Com disponibilidade permanente e dedicação exclusiva, os militares realizam atividades inerentes à profissão militar e que possuem exigências físicas específicas em diferentes áreas de atuação e nas mais diferentes regiões do território nacional. Assim, cumprem ações que requerem, em grande parte, atividades físicas ou jornadas de até 24 horas em escalas de serviço, demandando energia e propriedades nutricionais que devem ser atendidas para a manutenção da eficiência operacional e administrativa com a disponibilização de uma dieta adequada.
O Ministério da Defesa fornece diariamente alimentação para militares e servidores civis que permaneceram com atividades essenciais ao cumprimento de sua missão institucional, mesmo durante a pandemia, por meio de suas Unidades Gestoras. A aquisição de alimentos variados e conforme a disponibilidade de mercado, leva em consideração, naturalmente, que o fornecimento de uma dieta inadequada tem potencial de deixar de conduzir o homem a um estado nutricional saudável para a realização de suas atividades laborais.
O MD informa ainda que para fins de esclarecimento, existem processos de licitação em fase inicial de compra tipo Registro de Preços, que se trata de um edital para pregão, sem, contudo, haver sido consumada a compra dos itens discriminados.
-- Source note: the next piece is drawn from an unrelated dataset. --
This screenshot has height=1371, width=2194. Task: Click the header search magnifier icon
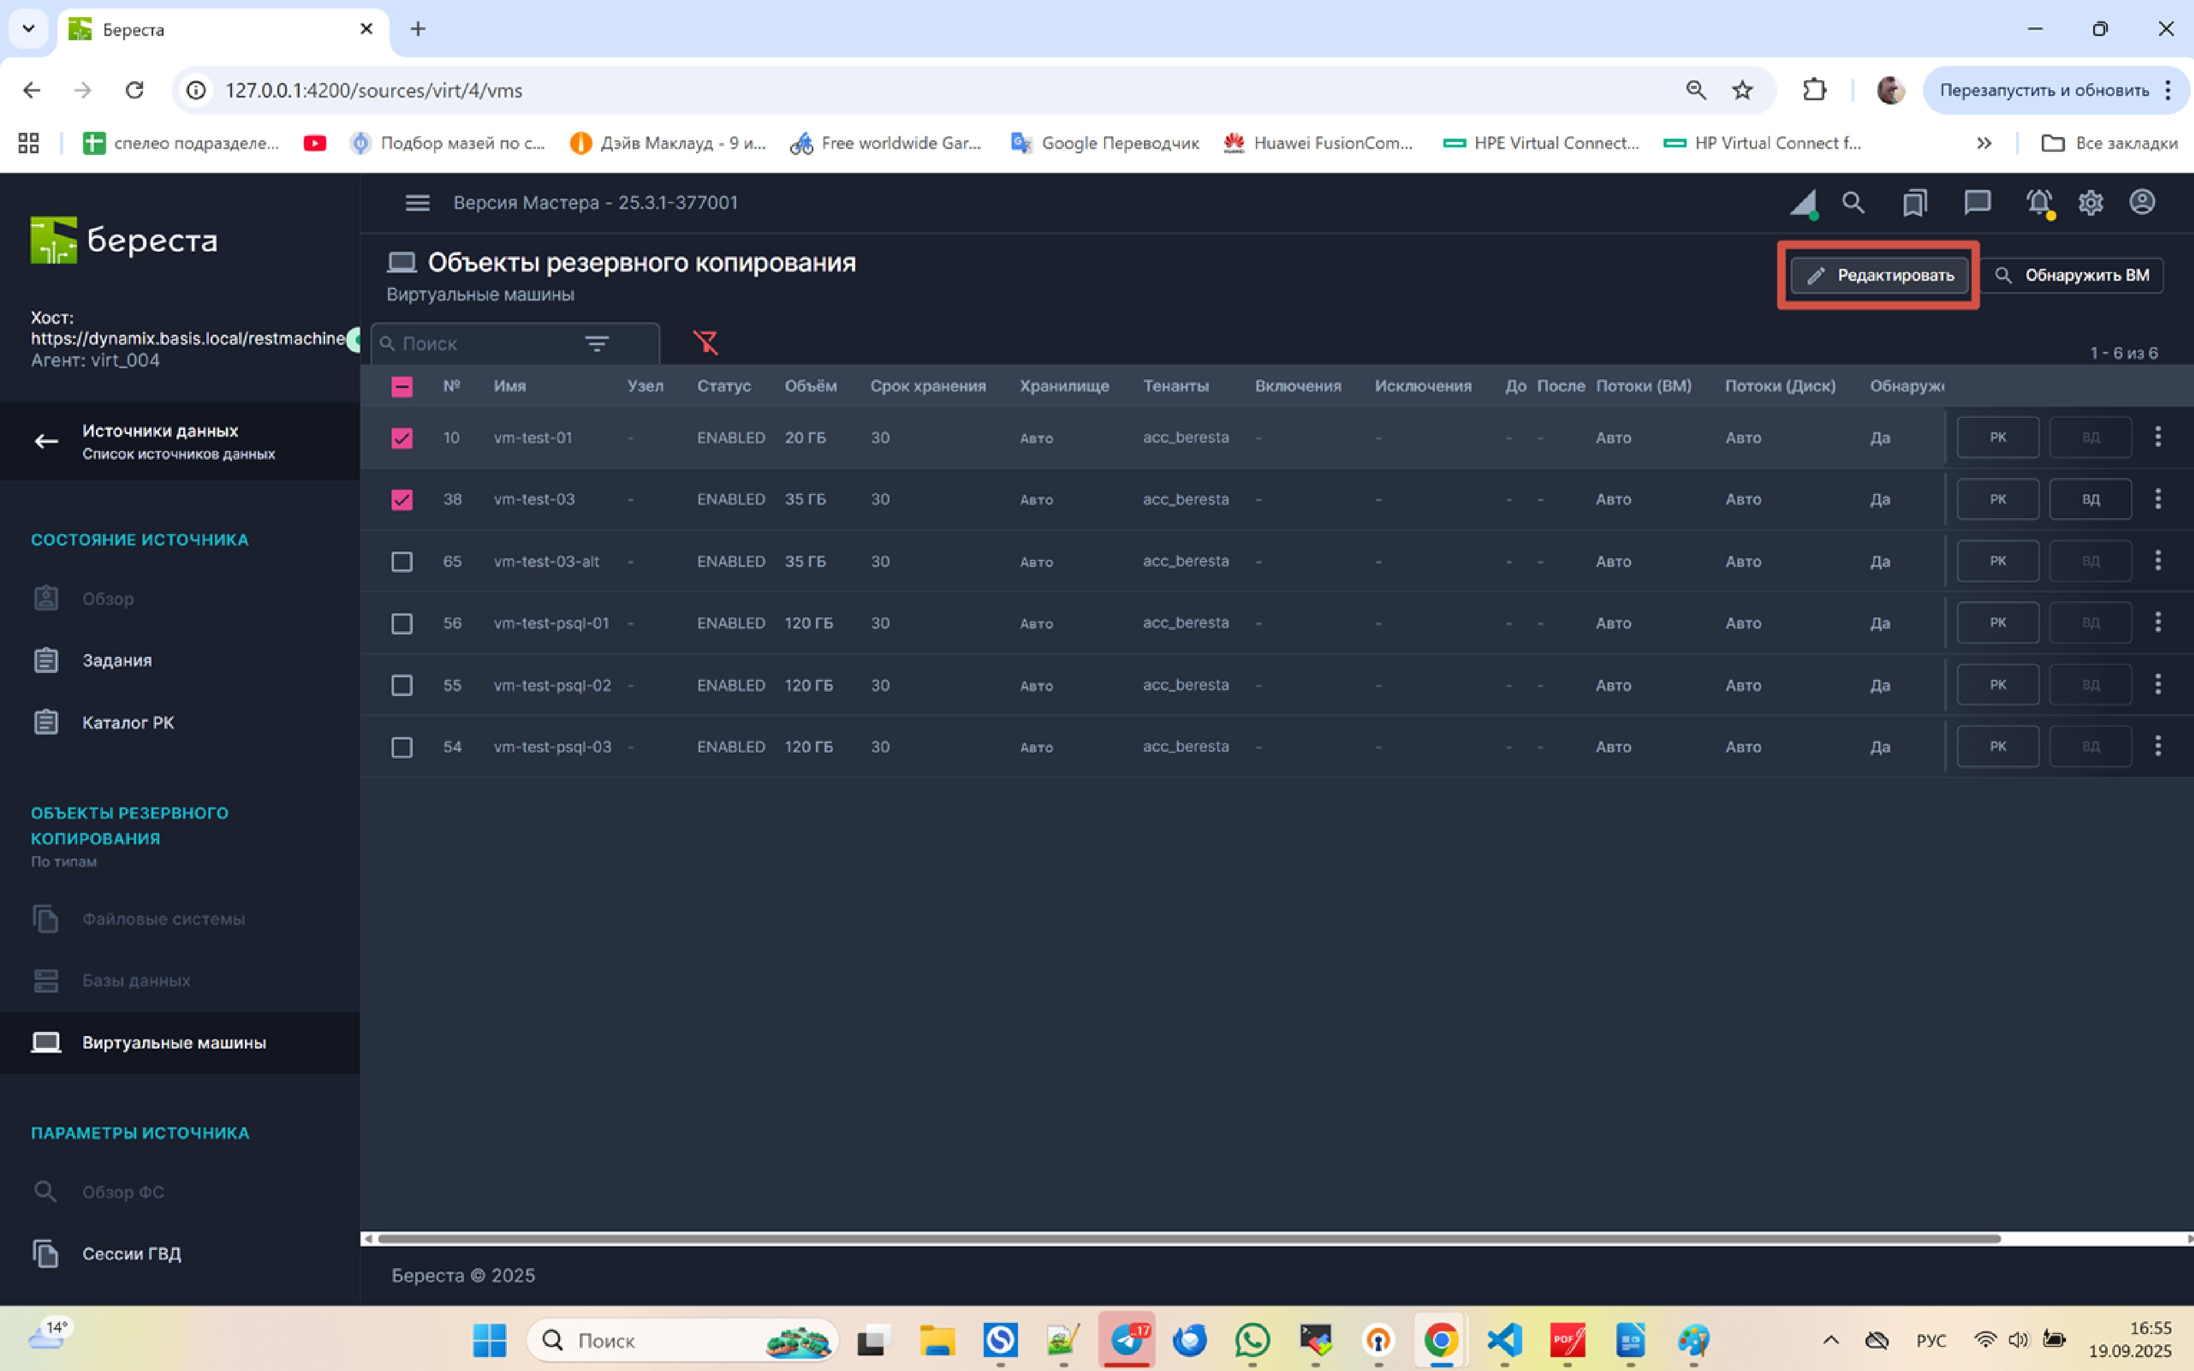pyautogui.click(x=1853, y=202)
Nesta modalidade, a administração pública não está obrigada a firmar as contratações dos itens listados no pregão e o licitante fica obrigado a fornecer o material registrado durante o período de doze meses. Portanto, as quantidades elencadas não representam necessariamente a eventual aquisição e são estimativas para o período de um ano. Além disso, os preços constantes do chamamento público são valores de referência compatíveis com o mercado.